=== Section Start ===
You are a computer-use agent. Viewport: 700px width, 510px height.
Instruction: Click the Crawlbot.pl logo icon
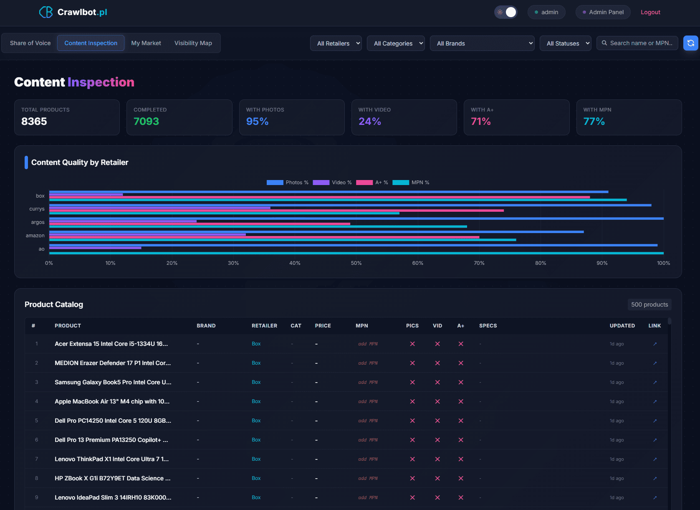pos(45,12)

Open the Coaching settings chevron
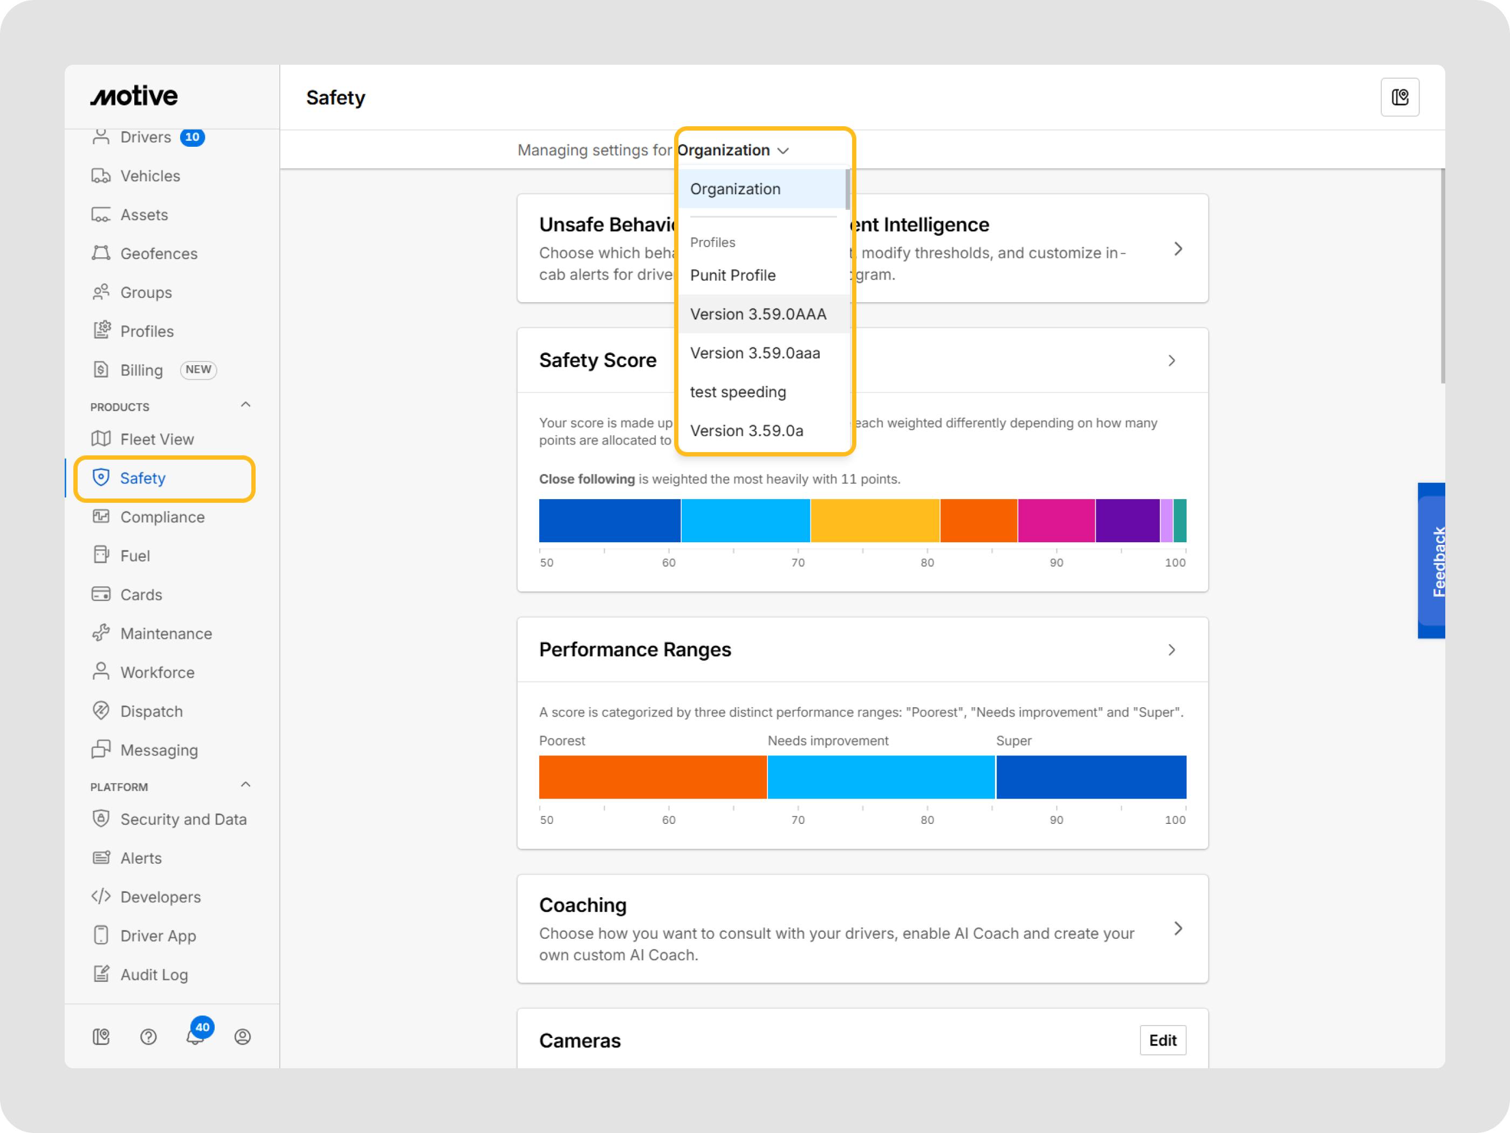pyautogui.click(x=1178, y=928)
=== Section End ===
When a record holds a picture, leave that picture out; copy the rest verbatim.

You are a computer-use agent. Viewport: 700px width, 510px height.
Instruction: Click the Crawlbot.pl logo icon
pos(45,12)

Open the Coaching settings chevron
pyautogui.click(x=1178, y=928)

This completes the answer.